Glowing Glances: 1) CB swam without any assistance underwater for 10 feet. The furthest in the class, btw :). CB showed a lot of exuberance and energy in class. He really enjoys his swim class and seems to really jump in full force. The class allows him to just be himself. 2) CB is responding better to the phrase, borrowed from a Daniel Tiger episode, “He can take a turn and then you get it back.”

Promising Progress: CB is spontaneously putting 4 & 5 word utterances together (on occasion)

Literally searching for answers

When I am searching the internet for blogs and personal stories, I am looking for one of a few things 1) answers to help diagnose my son, 2) answers to help cure/improve my son’s condition, and 3) stories I can relate to. We all want to not feel alone on this journey. Even though our children are all different, it is always affirming to find other kids and parents with similar experiences. It is encouraging to know others have already traveled down the long, winding path and everything ended up okay OR that others are down in the trenches dealing with the same tough situations we are. We want to read those stories to lift us up and help us get through the next day/week or to have the strength to OWN the next day/week/month. It would be nice to be able to look into the crystal ball and know everything will be okay. I know every parent, regardless of their child’s needs, wishes for this. Instead, we all make the best choices we can given the resources and options we have available to us. And if you are like me, you continue to troll the web looking/searching/hoping the answers are out there waiting for you to stumble upon them.

Feeling down

Today I am feeling discouraged. You know when you are having your good days and you feel so positive and that you can help your child and are taking the right steps. And then bam, you feel like you plummeted to the bottom of the well. You question everything and focus more on the negative. You don’t handle things in the best manner and more tears are shed than need be. You feel lost, unsure and sometimes heartbroken. Having a child w/special needs is hard. I understand and know that having kids, period, is hard. The main difference I have seen w/raising my 2 boys is there are tough phases w/neurotypical kids and then bigger periods of reprieve or change or something new. With my older son with special needs, the demands are always there.

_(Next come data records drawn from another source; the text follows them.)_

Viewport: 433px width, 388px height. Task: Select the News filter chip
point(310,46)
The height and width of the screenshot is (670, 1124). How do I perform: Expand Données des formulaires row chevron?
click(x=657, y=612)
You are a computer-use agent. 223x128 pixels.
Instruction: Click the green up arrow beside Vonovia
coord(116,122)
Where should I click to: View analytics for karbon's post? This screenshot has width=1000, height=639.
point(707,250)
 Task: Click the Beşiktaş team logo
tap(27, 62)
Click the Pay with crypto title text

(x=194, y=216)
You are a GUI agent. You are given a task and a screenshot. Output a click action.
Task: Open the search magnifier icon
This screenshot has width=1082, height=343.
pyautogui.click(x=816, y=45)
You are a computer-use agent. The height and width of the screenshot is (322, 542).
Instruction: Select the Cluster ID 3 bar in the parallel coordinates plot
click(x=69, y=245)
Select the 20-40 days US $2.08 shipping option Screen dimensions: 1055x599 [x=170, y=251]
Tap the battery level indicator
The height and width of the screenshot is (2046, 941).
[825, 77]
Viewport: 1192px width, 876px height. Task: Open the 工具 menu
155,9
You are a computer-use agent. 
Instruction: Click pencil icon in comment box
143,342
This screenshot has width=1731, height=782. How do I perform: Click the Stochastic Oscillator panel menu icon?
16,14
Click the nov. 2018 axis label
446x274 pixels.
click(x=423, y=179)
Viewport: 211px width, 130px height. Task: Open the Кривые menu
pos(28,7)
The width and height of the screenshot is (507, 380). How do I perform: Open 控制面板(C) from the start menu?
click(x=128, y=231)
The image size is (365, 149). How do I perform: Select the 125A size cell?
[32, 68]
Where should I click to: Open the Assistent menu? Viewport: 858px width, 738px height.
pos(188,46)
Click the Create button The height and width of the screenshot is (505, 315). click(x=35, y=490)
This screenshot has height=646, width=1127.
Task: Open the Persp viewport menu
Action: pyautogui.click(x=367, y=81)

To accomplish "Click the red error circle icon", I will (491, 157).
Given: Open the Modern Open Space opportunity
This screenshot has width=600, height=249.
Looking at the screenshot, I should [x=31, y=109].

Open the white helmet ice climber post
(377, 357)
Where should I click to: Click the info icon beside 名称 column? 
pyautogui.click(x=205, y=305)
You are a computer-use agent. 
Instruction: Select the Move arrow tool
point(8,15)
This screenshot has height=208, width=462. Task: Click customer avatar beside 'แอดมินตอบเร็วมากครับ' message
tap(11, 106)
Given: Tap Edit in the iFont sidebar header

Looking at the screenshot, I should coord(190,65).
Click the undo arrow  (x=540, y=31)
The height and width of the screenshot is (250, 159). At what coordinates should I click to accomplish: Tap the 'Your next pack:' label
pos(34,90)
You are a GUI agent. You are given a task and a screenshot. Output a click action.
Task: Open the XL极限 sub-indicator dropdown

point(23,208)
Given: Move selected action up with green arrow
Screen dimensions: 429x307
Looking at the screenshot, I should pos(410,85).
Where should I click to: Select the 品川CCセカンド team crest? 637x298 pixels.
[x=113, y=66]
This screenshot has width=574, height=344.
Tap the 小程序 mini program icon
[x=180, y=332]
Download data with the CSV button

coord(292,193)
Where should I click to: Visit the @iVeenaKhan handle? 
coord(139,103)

I honestly am already feeling the veil being lifted. I don’t know if it is this delicious Thai food I am savoring or the cathartic release from writing. My mind already feels less heavy and foggy. It is probably a little of both.

 

Our responsibility about posting about our kids

What is our role as parents of children in this technological age, where anything posted on the web can potentially be viewed by anyone at any time? The info may never archive and may remain accessible to our children’s friends, frenemies, teachers, bosses, partners, spouses, co-workers, etc. in 15 years, 20 years, 40 years, and beyond. How do we make decisions now that suite our needs for the time being but do not impede on our children’s privacy? How will my child respond to things I posted about him on Facebook, my blog, or other social media? Or will the laws change and we will be able to remove things so our children’s online account of their childhood can be locked-up and be only accessible to certain people? This is a dilemma I am facing right now. I want to share our story and our journey but I don’t want to feel I am sharing it at my child’s expense.